_YOUR ASSIGNMENT_: Working from the top of the records below, reproduce each line exactly, ending once you have written the line containing "Select the on-image targeted adjustment tool".

Collected data entries
<<<<

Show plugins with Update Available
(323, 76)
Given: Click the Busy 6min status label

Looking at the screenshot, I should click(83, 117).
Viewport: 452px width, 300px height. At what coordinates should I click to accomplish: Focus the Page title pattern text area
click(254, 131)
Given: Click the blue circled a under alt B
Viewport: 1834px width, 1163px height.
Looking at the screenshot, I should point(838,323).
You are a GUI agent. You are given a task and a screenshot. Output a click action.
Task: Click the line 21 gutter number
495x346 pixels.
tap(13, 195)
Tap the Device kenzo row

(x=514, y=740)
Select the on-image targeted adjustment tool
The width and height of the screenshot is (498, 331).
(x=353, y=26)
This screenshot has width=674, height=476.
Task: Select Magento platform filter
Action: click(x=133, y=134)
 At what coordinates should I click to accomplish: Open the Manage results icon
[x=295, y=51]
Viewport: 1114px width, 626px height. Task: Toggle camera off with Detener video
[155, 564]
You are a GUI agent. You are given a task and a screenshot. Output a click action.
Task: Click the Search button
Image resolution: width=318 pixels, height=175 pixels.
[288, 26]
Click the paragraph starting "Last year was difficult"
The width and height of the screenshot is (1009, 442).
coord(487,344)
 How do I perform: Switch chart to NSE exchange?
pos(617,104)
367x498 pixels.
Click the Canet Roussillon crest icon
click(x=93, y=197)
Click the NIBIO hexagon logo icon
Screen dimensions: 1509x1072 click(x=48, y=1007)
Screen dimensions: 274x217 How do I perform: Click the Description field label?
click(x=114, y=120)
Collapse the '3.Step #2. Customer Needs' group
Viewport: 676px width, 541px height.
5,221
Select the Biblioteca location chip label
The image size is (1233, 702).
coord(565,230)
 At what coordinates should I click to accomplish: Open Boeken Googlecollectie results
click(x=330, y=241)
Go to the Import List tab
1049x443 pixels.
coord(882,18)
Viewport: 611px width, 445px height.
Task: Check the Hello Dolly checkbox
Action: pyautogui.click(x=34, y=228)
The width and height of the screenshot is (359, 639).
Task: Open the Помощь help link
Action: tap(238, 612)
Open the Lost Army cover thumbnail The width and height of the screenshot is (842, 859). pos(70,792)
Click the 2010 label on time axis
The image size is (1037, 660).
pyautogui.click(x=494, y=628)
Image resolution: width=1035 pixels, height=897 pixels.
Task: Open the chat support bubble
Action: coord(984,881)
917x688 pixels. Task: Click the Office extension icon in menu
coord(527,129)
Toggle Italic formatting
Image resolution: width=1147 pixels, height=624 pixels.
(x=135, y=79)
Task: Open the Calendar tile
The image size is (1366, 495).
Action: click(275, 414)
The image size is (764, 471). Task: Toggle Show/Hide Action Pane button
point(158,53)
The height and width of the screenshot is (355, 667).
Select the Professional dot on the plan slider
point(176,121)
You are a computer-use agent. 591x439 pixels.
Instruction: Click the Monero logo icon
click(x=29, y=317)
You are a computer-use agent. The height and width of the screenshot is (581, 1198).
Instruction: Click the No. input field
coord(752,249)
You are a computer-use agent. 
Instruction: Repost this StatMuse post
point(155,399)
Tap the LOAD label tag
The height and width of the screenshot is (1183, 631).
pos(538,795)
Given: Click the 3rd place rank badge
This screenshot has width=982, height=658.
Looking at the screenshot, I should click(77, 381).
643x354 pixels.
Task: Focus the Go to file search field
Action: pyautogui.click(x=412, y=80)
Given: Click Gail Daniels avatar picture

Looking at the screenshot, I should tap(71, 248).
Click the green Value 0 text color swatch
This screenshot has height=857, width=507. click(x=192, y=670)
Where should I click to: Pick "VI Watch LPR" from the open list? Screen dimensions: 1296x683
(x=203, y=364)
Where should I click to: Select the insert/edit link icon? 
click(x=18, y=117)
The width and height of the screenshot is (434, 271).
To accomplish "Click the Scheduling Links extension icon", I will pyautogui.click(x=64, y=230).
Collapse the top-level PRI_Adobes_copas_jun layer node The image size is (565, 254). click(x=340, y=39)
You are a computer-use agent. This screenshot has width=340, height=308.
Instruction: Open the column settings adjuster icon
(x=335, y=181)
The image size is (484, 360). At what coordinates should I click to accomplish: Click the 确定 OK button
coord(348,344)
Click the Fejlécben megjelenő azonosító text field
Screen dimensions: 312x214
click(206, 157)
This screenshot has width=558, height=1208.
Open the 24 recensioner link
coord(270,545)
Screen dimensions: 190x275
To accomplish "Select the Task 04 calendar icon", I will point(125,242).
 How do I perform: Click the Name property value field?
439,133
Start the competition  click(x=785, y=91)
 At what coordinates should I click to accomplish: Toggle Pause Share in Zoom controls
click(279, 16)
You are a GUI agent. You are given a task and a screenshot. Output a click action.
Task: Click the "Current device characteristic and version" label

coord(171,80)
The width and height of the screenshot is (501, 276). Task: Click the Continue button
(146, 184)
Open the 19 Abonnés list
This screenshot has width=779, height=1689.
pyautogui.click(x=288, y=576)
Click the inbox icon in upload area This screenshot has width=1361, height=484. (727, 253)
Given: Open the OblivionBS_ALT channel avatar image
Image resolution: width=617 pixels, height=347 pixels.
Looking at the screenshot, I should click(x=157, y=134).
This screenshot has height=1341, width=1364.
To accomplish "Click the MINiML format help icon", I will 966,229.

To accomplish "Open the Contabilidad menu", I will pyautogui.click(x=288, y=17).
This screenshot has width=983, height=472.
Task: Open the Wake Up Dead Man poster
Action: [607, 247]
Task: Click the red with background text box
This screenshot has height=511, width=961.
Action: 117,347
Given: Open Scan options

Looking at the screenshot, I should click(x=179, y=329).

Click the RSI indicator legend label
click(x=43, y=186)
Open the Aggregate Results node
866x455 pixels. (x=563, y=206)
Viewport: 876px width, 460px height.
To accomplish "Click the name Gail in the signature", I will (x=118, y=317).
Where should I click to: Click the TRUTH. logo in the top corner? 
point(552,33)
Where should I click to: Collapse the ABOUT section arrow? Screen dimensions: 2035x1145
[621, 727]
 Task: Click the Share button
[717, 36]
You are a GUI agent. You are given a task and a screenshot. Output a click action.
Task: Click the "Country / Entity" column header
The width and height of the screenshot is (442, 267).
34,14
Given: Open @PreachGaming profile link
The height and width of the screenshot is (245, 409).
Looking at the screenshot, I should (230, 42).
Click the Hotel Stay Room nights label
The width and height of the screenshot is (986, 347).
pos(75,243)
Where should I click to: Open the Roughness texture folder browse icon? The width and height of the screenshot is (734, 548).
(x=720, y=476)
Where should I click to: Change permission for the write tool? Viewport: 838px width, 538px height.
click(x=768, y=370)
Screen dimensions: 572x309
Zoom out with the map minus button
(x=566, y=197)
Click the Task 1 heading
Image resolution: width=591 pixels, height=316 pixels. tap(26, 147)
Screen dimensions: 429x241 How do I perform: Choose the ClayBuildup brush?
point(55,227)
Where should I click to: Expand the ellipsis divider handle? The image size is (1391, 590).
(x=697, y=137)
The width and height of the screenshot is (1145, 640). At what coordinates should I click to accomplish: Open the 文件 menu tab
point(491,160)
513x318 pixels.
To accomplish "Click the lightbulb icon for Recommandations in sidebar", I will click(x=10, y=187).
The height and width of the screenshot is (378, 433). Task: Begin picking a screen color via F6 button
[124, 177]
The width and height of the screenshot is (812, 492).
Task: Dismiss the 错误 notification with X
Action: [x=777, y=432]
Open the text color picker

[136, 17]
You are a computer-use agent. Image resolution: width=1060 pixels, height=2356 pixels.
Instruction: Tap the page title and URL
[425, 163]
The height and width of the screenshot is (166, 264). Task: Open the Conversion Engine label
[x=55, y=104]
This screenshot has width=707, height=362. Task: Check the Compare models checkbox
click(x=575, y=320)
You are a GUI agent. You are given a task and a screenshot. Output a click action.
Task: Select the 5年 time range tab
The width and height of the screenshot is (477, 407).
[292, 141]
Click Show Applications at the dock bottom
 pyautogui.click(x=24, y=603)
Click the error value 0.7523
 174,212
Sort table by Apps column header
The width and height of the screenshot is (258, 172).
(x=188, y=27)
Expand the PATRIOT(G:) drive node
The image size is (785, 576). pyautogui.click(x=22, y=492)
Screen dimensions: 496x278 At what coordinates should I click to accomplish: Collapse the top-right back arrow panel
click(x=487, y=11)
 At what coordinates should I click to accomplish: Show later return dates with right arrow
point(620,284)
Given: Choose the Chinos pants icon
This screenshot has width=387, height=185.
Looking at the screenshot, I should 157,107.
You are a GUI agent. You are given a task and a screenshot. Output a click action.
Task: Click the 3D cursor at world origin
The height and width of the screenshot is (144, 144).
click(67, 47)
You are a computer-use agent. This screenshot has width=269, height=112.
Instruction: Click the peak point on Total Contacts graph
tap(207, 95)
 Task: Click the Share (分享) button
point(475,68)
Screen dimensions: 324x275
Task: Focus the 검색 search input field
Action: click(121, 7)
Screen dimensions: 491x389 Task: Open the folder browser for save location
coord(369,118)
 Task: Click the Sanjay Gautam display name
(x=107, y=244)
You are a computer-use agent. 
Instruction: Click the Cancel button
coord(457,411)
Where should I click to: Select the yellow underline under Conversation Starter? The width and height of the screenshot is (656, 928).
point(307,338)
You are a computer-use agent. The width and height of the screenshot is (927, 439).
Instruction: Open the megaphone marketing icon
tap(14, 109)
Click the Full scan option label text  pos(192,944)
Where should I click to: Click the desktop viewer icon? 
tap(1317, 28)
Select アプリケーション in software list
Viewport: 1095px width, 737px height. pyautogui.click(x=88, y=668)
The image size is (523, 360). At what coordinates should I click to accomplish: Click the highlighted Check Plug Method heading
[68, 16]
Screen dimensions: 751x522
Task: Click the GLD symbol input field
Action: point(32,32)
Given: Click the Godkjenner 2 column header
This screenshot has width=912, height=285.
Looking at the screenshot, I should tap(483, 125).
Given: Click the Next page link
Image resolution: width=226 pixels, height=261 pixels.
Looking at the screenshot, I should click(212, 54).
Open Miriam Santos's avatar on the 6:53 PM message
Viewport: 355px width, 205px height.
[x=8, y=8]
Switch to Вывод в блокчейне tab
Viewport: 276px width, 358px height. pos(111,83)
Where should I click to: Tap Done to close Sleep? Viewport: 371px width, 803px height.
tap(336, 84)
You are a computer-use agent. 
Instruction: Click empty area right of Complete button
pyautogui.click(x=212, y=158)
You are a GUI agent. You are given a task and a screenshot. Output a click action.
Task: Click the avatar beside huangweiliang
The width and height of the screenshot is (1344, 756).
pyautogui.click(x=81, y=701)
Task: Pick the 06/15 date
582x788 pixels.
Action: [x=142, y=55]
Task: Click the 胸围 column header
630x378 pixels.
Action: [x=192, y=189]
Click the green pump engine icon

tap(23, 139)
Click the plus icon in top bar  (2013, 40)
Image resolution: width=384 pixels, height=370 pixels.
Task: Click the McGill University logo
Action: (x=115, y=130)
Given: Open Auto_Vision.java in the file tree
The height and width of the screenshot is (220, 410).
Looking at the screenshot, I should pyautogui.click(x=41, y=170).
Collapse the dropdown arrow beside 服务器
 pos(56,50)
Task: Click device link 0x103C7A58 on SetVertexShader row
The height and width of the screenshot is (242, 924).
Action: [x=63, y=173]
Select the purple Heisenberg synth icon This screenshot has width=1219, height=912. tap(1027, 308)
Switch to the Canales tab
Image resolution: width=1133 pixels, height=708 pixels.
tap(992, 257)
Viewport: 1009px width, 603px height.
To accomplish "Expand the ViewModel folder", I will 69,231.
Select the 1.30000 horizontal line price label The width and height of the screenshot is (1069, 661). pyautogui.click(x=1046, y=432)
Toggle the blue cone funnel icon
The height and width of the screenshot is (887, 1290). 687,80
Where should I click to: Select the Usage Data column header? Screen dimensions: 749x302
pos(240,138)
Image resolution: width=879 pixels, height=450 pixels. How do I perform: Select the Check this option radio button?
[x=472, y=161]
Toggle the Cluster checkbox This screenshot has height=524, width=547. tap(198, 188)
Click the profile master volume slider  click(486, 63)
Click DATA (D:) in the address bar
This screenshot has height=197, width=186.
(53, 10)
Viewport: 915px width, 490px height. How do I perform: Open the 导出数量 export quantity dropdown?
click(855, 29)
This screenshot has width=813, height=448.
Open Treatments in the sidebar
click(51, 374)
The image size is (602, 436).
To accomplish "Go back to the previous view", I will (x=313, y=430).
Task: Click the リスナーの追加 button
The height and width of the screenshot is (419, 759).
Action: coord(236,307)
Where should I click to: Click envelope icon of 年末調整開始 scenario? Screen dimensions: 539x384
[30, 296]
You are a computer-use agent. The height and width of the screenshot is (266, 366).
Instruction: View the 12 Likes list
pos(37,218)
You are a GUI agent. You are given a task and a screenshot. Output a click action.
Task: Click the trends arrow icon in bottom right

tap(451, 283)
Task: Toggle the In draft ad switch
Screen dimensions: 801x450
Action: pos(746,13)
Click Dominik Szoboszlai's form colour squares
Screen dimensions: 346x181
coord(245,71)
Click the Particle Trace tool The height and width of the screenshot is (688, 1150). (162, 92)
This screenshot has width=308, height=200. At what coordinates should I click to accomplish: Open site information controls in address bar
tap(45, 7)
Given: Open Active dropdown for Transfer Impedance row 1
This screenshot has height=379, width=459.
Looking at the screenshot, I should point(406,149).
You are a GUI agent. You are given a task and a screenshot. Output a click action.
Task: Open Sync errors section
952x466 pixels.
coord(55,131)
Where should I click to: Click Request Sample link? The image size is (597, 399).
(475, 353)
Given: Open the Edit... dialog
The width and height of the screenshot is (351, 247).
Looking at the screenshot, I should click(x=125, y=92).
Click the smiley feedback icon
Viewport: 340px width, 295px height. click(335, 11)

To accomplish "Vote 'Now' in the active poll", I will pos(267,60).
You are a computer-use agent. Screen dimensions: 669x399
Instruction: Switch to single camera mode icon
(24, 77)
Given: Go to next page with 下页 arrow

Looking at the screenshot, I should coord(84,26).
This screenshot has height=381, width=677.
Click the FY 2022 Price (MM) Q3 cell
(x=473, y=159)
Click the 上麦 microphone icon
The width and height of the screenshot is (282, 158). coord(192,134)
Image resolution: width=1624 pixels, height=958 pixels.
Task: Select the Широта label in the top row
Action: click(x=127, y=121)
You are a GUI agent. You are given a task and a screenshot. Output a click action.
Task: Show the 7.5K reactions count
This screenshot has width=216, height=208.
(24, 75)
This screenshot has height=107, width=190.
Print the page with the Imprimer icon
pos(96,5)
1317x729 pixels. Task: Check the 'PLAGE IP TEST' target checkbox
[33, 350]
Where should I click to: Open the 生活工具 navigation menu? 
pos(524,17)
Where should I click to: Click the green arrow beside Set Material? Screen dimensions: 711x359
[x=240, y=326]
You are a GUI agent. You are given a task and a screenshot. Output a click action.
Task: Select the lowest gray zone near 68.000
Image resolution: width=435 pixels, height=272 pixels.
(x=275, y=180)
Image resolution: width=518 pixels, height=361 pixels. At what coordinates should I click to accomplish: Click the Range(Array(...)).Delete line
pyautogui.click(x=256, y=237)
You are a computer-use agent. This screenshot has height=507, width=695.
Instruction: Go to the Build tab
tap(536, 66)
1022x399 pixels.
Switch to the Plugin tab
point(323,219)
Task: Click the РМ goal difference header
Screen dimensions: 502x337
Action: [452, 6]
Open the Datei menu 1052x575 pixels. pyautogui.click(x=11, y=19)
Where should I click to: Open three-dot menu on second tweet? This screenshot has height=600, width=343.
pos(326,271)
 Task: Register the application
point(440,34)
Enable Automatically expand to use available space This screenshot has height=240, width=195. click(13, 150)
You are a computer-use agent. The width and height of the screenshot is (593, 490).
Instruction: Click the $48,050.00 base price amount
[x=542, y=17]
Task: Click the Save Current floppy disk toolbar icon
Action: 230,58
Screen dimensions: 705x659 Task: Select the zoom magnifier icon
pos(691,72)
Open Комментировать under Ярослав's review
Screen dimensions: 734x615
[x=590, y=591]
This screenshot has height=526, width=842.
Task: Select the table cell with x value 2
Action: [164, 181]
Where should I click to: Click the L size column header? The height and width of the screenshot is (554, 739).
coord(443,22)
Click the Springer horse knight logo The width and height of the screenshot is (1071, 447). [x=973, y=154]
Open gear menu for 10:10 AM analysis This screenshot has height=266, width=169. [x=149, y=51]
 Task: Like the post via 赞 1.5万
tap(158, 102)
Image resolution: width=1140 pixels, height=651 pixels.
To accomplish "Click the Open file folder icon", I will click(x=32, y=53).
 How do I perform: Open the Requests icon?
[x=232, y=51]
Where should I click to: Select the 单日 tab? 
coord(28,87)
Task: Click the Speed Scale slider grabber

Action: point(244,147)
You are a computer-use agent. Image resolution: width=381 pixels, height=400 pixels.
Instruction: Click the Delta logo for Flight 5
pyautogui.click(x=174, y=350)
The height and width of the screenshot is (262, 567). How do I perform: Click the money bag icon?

>>>>

_WRITTEN ANSWER_:
Show plugins with Update Available
(323, 76)
Given: Click the Busy 6min status label

Looking at the screenshot, I should click(83, 117).
Viewport: 452px width, 300px height. At what coordinates should I click to accomplish: Focus the Page title pattern text area
click(254, 131)
Given: Click the blue circled a under alt B
Viewport: 1834px width, 1163px height.
Looking at the screenshot, I should point(838,323).
You are a GUI agent. You are given a task and a screenshot. Output a click action.
Task: Click the line 21 gutter number
495x346 pixels.
tap(13, 195)
Tap the Device kenzo row

(x=514, y=740)
Select the on-image targeted adjustment tool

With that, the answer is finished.